For Overbo, the small-detail planning for the meeting rooms throughout the seven-story building proved as crucial as designing and installing the big showcase video walls on the main level.
“Much of what [the researchers] do is collaborative, so we’re there to support their efforts regarding on- and off-site discussions and meetings,” he said. “Everything from the small meeting rooms for three or four people up to the large auditorium that has full videoconference capabilities and a 16-foot-wide 4K screen at the front of the room—all of those things are efforts to help them communicate and collaborate.”
Preplanning Pays Off
Strong collaboration among the teams from Delta AV, Planar, OHSU, and Andersen Construction, the general contractor, keyed the success of the audiovisual install at the KCRB, and according to Overbo, his experience with the OHSU team help pave the way.
“The difference between this and many other projects was the collaboration with the owner,” he said. “We spent hours and hours in meetings to understand how they were looking at the project, how they wanted it to work, and how we were going to meet their needs. All that planning was important because we needed to understand their perspective precisely to meet our goals.

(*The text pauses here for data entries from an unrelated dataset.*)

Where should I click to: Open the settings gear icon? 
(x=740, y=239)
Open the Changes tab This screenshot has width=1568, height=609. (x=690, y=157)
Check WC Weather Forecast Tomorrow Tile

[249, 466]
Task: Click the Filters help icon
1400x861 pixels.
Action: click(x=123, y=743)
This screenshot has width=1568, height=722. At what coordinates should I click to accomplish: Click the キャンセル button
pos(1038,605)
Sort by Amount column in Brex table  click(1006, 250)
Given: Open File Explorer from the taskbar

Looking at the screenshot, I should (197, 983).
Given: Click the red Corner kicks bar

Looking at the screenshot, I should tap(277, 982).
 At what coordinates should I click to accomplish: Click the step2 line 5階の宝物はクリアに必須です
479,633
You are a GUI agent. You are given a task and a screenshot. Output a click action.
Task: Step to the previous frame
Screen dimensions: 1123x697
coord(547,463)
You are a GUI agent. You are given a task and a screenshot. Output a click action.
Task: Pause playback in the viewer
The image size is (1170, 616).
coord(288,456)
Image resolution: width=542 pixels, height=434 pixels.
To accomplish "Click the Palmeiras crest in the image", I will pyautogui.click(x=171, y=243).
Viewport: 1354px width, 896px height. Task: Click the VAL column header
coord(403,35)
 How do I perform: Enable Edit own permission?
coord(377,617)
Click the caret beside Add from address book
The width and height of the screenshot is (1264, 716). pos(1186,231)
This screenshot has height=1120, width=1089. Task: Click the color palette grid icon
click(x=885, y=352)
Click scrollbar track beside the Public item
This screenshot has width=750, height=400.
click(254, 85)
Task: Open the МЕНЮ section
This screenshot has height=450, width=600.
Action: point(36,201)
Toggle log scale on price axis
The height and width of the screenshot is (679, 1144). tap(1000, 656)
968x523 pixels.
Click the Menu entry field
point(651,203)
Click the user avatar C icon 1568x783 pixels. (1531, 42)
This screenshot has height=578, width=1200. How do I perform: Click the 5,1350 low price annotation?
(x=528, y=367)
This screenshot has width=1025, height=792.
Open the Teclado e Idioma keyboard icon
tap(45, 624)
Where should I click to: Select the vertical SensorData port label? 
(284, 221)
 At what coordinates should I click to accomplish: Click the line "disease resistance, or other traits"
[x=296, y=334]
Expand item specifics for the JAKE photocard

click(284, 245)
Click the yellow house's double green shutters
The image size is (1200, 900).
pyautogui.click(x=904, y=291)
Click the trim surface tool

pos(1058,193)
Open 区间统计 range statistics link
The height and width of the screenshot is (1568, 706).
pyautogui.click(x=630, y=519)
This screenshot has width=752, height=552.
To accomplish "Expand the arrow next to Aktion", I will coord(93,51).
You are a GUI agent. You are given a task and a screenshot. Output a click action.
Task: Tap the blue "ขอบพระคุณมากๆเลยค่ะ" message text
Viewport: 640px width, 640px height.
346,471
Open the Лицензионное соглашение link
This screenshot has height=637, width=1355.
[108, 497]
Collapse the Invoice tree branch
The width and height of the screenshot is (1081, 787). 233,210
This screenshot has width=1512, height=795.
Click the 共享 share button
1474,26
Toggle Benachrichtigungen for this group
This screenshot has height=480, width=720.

I was out there when it was just a flat piece of dirt, and we were pretty well through the AV design process before they even broke ground on the building.”
The preplanning efforts proved beneficial as technology and circumstances evolved during construction, allowing the team to communicate and adjust on the fly while staying within budget.
“This is probably one of the longer projects I’ve worked on, and it pushed me to do my best,” Overbo said. “Also, because of the organization and their mission, I wanted to make sure that we were doing the best we could do for them.”
“You’re always finding that balancing point between cost and performance. What they don’t spend on construction, they can spend on curing cancer, but they also want a beautiful building that everybody can be proud of. I think we accomplished that mission.”